Thursday, December 28, 2006

I Think This May Be Important

According to a report in the journal Science, tiny microbes have been discovered living in acidic drainage water from a mine in Northern California. The microbes, members of an ancient family of organisms known as archaea, formed a pink scum on green pools of hot mine water laden with toxic metals, including arsenic. In their paper, the scientists call the microbes “smaller than any other known cellular life form.”

The discovery could bear on estimates of the pervasiveness of exotic microbial life, which some experts suspect forms a hidden biosphere extending down miles whose total mass may exceed that of all surface life. It may also influence the search for microscopic life forms elsewhere in the solar system, a discovery that would prove that life in the universe is not unique to Earth but an inherent property of matter.

The tiny microbes came from an abandoned mine at Iron Mountain in Shasta County, California, which produced gold, silver, iron and copper before closing in 1963. Today, rain and surface water run over exposed minerals, producing sulfuric acid. The mine is one of the largest Superfund cleanup sites. Starting in 2002, scientists obtained drops of the acidic slime and searched for genetic signs of novel microbes.


The microbes are about 200 nanometers wide — the size of large viruses, which scientists consider lifeless because they cannot reproduce on their own. Bacteria average about five times that size. The scientists must do further tests to confirm that the organisms are the smallest ever found, and that they can reproduce.
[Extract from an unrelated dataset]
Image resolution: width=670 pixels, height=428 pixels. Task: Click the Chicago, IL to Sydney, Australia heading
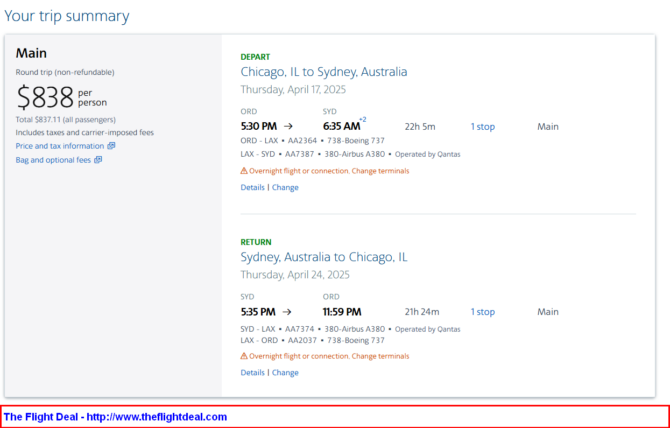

If those analyses hold up, they said in their Science paper, “it may be necessary to reconsider existing paradigms for the minimum requirements for life.”
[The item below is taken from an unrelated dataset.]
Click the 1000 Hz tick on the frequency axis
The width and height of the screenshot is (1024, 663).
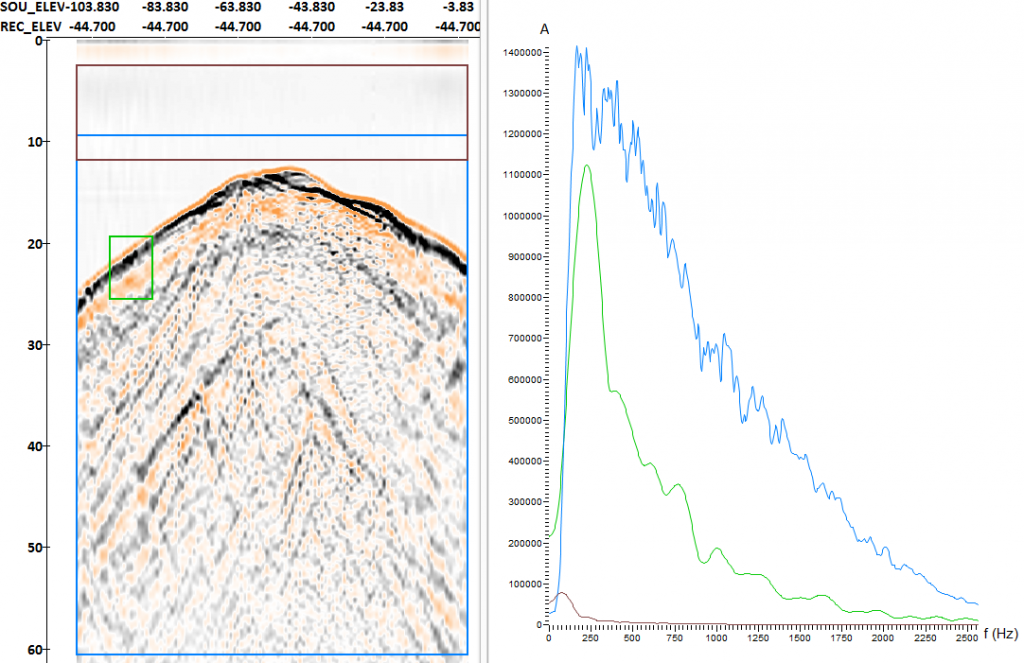click(716, 637)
So life on this planet is much more prevalent that previously thought. This implies that the web of life is larger, richer and more pervasive than we had known, and that life of earth isn't confined to the flora and fauna of our childhood education.
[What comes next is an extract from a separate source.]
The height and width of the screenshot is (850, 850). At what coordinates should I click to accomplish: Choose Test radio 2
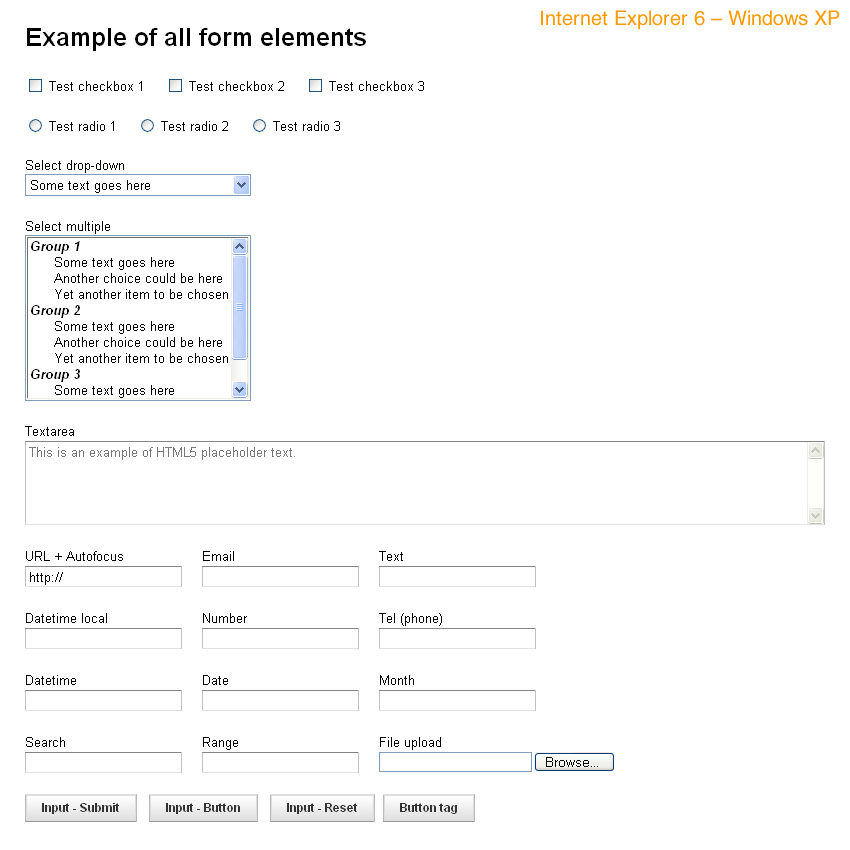[x=148, y=126]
If each one of these microorganisms is considered a unique individual life form, then by sheer numbers most re-births and prior incarnations would be exotic microbes of one sort or another, making the occurrence of a human birth all the more remarkable. If the mass of organisms is not considered to be an aggregation of individuals, but one large reservoir of living bio-mass, it makes one question where the line is drawn between individuals and living bio-mass, or if we need to re-think the concept of individual lives.